To create a vector use function c() - concatinate:
> ( names <- c ("Alex", "Nick", "Mike") )
[1] "Alex" "Nick" "Mike"
> ( numbers <- c (21, -3, 7.25) )
[1] 21.00 -3.00 7.25
Note: If the R command is enclosed in parentheses, then after the command is executed the result is also printed to the screen.
Vectors
Vectors can be defined in a number of ways:
> ( vals <- c (2, -7, 5, 3, -1 ) )
[1] 2 -7 5 3 -1
> ( vals <- 1:7 )
[1] 1 2 3 4 5 6 7
> ( vals <- seq(0, 3, by=0.5) )
[1] 0.0 0.5 1.0 1.5 2.0 2.5 3.0
> ( vals <- rep("o", 7) )
[1] "o" "o" "o" "o" "o" "o" "o"
Vectors
Vectors can be defined in a number of ways:
> ( vals <- numeric(9) )
[1] 0 0 0 0 0 0 0 0 0
> ( vals <- rnorm(5,2,1.5 ) )
[1] 2.481861 2.439406 3.559156 -1.742139 3.746586
> ( vals <- rpois(5,4 ) )
[1] 2 7 3 5 8
Vectors
Vector elements can have labels:
> heights<-c(Alex=180, Bob=175, Clara=165, Don=185)
> heights
Alex Bob Clara Don
180 175 165 185
Vector arithmetics:
Do not use loops to perform operations on vectors.
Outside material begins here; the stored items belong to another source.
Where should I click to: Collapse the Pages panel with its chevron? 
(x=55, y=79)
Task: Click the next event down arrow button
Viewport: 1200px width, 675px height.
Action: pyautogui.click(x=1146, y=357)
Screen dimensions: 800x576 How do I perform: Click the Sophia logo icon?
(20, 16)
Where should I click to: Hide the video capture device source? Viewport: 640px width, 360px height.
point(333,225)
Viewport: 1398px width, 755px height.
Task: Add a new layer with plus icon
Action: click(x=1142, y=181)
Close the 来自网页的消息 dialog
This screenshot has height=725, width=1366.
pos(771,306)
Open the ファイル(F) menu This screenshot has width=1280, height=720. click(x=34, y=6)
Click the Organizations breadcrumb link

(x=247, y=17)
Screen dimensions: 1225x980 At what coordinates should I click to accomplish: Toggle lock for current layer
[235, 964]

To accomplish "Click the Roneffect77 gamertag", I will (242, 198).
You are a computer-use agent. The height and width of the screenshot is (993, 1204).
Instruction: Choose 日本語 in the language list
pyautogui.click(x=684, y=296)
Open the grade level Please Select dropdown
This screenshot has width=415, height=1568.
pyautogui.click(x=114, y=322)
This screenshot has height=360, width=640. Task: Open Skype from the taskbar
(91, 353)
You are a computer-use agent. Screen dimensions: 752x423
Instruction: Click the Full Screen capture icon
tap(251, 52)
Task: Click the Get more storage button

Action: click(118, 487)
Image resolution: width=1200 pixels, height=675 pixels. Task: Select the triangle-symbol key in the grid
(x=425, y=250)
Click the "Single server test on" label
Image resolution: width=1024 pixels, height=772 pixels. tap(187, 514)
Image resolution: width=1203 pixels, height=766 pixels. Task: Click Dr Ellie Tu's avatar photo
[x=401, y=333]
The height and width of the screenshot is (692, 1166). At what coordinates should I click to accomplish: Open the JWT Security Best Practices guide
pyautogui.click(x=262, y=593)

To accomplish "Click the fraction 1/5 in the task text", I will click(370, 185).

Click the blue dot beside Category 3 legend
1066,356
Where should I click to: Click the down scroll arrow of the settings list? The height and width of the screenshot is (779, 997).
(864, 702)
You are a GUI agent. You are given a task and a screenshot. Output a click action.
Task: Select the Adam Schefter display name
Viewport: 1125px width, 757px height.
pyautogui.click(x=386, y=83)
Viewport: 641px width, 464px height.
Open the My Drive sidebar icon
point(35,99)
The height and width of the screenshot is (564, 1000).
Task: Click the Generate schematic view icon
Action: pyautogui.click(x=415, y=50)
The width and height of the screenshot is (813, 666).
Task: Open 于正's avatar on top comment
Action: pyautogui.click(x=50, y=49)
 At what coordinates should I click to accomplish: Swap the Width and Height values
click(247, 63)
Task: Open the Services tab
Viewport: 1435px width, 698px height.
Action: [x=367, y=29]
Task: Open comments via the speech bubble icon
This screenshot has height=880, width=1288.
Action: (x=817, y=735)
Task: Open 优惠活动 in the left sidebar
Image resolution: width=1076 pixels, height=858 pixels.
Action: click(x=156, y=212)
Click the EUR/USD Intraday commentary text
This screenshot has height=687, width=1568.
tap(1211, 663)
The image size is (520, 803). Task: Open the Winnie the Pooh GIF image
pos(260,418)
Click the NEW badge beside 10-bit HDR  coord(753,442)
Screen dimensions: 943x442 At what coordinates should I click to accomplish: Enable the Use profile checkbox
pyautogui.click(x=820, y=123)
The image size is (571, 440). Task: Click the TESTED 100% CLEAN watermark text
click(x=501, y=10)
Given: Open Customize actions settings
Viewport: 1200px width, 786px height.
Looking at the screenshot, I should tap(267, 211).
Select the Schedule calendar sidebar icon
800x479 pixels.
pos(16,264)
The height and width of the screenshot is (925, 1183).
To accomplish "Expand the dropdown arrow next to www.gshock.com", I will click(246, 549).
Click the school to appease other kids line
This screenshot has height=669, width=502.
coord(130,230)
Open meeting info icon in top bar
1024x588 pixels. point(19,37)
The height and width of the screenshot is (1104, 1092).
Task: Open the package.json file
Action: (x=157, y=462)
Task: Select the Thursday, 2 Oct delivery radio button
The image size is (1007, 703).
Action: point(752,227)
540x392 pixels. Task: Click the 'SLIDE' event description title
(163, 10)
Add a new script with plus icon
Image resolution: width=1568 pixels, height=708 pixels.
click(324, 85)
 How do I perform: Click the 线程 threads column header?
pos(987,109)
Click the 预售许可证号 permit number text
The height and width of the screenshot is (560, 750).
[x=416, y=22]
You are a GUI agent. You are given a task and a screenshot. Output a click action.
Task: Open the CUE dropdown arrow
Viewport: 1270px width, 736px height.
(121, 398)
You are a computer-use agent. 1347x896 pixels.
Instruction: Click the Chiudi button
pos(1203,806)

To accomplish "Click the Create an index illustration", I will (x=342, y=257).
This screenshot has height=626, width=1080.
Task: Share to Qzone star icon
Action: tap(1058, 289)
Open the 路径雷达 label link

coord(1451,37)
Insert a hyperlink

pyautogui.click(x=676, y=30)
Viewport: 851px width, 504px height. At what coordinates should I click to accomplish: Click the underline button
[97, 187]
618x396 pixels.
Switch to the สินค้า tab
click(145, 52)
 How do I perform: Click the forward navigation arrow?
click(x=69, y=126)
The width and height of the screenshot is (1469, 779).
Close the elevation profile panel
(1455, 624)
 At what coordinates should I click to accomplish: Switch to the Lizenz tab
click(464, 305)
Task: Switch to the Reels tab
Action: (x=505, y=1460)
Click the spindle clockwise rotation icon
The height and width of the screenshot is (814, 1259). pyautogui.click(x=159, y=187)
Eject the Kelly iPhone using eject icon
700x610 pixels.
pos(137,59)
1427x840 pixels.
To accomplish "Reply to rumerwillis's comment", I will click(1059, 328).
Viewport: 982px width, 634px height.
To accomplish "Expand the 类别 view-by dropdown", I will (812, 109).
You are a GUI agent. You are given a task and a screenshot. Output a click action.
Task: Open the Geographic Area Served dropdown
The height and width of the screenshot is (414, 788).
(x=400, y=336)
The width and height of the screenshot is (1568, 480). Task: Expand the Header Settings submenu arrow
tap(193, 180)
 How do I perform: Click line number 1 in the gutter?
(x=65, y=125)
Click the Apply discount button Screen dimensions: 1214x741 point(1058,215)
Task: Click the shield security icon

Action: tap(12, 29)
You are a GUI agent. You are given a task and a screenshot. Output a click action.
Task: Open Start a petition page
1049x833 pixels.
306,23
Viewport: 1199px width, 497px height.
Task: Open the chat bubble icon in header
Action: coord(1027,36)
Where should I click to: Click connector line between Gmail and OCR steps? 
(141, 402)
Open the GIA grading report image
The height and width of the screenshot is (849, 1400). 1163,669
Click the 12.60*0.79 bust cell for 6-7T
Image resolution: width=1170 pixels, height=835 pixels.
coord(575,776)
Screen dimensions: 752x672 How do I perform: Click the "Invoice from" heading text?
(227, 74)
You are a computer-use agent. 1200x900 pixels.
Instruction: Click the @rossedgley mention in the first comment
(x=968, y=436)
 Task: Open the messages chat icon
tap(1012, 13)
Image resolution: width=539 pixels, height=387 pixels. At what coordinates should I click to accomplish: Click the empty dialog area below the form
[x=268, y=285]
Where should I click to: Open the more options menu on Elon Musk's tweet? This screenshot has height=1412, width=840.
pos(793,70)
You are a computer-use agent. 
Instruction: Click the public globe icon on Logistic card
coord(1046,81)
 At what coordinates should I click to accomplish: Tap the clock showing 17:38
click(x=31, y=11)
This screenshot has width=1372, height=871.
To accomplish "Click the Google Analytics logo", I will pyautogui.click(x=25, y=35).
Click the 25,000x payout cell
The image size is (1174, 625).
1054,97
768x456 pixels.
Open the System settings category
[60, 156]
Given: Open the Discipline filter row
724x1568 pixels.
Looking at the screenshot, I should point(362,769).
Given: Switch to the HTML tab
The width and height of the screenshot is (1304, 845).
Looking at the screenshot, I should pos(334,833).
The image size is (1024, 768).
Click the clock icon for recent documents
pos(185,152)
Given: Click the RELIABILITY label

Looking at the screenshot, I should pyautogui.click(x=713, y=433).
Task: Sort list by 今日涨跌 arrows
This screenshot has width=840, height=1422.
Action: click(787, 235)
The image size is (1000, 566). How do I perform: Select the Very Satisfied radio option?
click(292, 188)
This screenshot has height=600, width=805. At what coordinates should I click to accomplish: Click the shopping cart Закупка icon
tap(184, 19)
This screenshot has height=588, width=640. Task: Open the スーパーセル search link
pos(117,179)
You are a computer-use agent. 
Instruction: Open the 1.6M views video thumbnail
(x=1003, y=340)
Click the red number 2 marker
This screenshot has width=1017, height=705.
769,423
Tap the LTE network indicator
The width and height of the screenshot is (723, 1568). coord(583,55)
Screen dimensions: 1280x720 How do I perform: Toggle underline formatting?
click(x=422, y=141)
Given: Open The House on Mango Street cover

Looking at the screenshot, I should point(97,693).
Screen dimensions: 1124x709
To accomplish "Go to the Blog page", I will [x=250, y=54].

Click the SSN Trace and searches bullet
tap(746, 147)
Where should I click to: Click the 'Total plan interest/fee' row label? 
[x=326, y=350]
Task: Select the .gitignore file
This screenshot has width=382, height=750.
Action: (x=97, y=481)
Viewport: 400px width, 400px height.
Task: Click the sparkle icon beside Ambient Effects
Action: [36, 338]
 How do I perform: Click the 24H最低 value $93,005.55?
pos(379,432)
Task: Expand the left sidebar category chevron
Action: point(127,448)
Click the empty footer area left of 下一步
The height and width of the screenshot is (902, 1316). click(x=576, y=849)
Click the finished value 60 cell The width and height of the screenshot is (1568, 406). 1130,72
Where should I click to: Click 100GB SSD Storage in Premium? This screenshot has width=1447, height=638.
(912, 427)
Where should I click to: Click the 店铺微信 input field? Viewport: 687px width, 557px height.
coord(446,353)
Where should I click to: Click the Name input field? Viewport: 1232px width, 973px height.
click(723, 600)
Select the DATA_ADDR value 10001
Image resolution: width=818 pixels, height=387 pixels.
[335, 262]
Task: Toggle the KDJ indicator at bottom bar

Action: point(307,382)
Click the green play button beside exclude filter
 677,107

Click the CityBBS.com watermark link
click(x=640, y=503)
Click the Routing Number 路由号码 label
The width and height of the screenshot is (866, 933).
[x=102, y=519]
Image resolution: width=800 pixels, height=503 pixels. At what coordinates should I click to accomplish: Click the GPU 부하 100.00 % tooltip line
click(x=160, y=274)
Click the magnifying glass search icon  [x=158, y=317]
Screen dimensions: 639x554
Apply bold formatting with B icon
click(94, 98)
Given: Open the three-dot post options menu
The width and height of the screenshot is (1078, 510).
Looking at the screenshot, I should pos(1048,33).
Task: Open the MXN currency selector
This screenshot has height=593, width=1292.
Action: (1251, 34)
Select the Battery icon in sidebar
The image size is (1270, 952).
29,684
R operates on vectors!
> a <- 1:5
> b <- seq(2,10, by=2)
>
> a+b
[1] 3 6 9 12 15
> b/a
[1] 2 2 2 2 2
Vector slicing (subsetting)
You can access particular elements in the vector in the following manner:
> # define a numeric vector
> x <- c(734, 145, 958, 456, 924)
>
>
> x[2] # returns second element
[1] 145
> x[2:4] # returns 2nd through 4th
[1] 145 958 456
Vector slicing (subsetting)
You can access particular elements in the vector in the following manner:
> # define a numeric vector
> x <- c(734, 145, 958, 456, 924)
>
> x[c(1,3,5)] # returns 1st, 3rd and 5th elemetns
[1] 734 958 924
> x[-2] # returns all but 2nd element
[1] 734 958 456 924
Vector slicing (subsetting)
You can access particular elements in the vector in the following manner:
> # define a numeric vector
> x <- c(734, 145, 958, 456, 924)
>
> x[c(TRUE, TRUE, FALSE, FALSE, TRUE)] # returns 1st, 2nd, and 5th elements
[1] 734 145 924
Vector slicing (subsetting)
You can access particular elements in the vector in the following manner:
> # define a numeric vector
> x <- c(734, 145, 958, 456, 924)
>
> # returns only those elements that less than 500
> x[x<500]
[1] 145 456
Vector Functions
max(x), min(x), sum(x)
mean(x), median(x), range(x)
var(x) , cor(x,y)
sort(x), rank(x), order(x)
cumsum(), cumprod(x), cummin(x), cumprod(x)
duplicated(x), unique(x)
Vector Functions
Example:
> # define a numeric vector
> x <- c(734, 145, 958, 456, 924)
>
> mean(x)
[1] 643.4
> sort(x)
[1] 145 456 734 924 958
Vector Functions
Usefule vector function:
> # define a numeric vector
> x <- c(734, 145, 958, 456, 924)
>
> summary(x)
Min. 1st Qu. Median Mean 3rd Qu. Max.
145.0 456.0 734.0 643.4 924.0 958.0
Missing Values
To define a missing value, use NA:
> # define a numeric vector
> x <- c(734, 145, NA, 456, NA)
>
> # Check if the element in the vector is missing
> is.na(x)
[1] FALSE FALSE TRUE FALSE TRUE
> # Which elements in the vector are missing
> which(is.na(x))
[1] 3 5
Missing Values
Missing value cannot be compared to anything:
> # define a numeric vector
> x <- c(734, 145, NA, 456, NA)
>
> x == NA # this does not work !
[1] NA NA NA NA NA
> # Use is.na() instead
> is.na(x)
[1] FALSE FALSE TRUE FALSE TRUE
Factors
Factor is a special type of a vector that stores “categorical” variables.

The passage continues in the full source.